None of his successors nor any other sovereign took up again this glorious plan for procuring happiness for the nations. Rulers and politicians remained true to the old war-spirit; but the thinkers of all countries did not allow the idea of peace to fall to the ground again.
In the year 1647 the sect of the Quakers was founded, and the condemnation of war was its fundamental principle. In the same year William Penn published his work on the future peace of Europe, which he founded on the plan of Henry IV.
In the early part of the eighteenth century appeared the famous book of the Abbé de S. Pierre, entitled La Paix Perpetuelle. At the same time a Landgrave of Hesse sketched out the same plan, and Leibnitz wrote a favourable comment on it.

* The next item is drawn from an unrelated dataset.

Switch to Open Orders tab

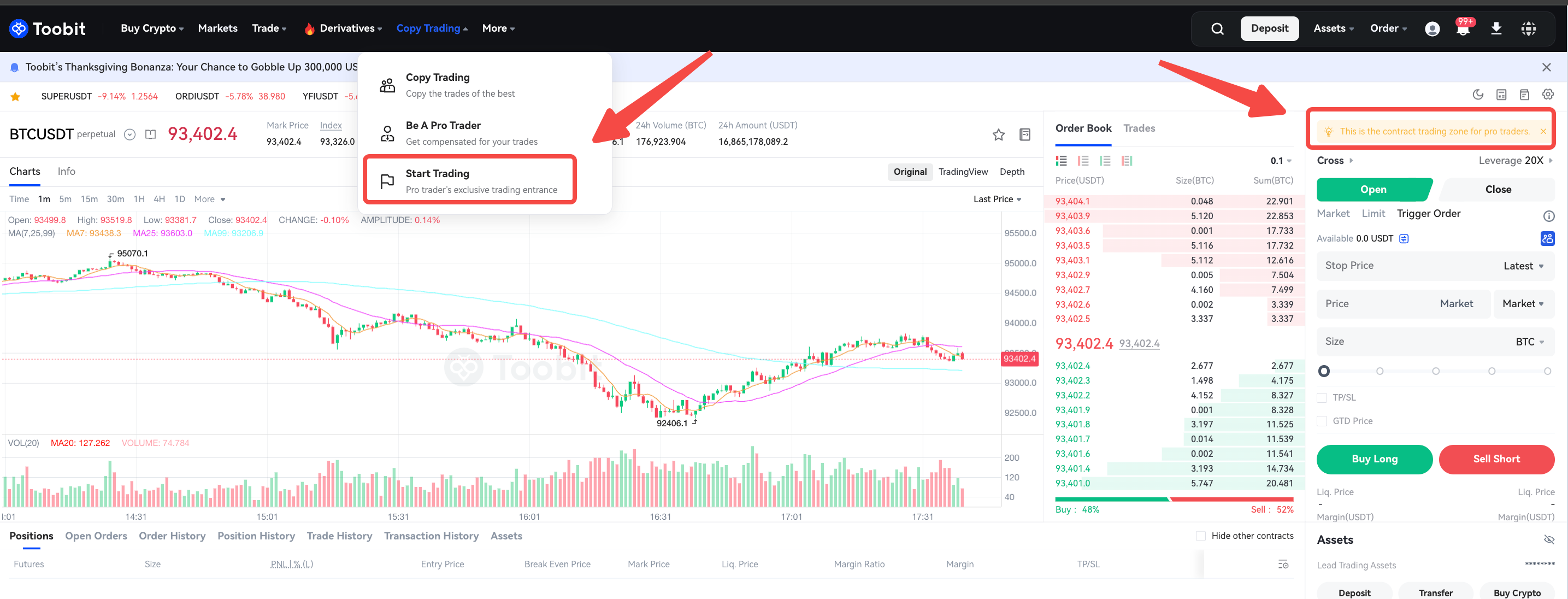pyautogui.click(x=96, y=536)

Voltaire gave out the maxim “Every European war is a civil war”. Mirabeau, in the memorable session of August 25, 1790, spoke the following words:—
“The moment is perhaps not far off now when Freedom, as the unfettered monarch of both worlds, will fulfil the wish of philosophers, to free mankind from the sin of war, and proclaim universal peace. Then will the happiness of the people be the only aim of the legislator, the only glory of the nations.”
In the year 1795 one of the greatest thinkers of all time, Emmanuel Kant, wrote his treatise “On Eternal Peace”. The English publicist, Bentham, joins with enthusiasm the ever-increasing number of the defenders of peace—Fourrier, Saint Simon, etc. Beranger sang “The Holy Alliance of Peace,” Lamartine “La Marseillaise de la Paix”. In Geneva Count Cellon founded a “Peace Club,” in whose name he entered into a propagandist correspondence with all the rulers of Europe. From Massachusetts in America comes “the learned blacksmith,” Elihu Burritt, and scatters his Olive Leaves and Sparks from an Anvil about the world in millions of copies, and takes the chair in 1849 at an assembly of the English Friends of Peace. In the Congress of Paris, which wound up the Crimean War, the idea of peace gained a footing in diplomacy, inasmuch as a clause was added to the treaty which provided that the Powers pledged themselves in future conflicts to submit themselves previously to mediation. This clause contains in itself a recognition of the principle of a court of arbitration, but it has not been acted upon.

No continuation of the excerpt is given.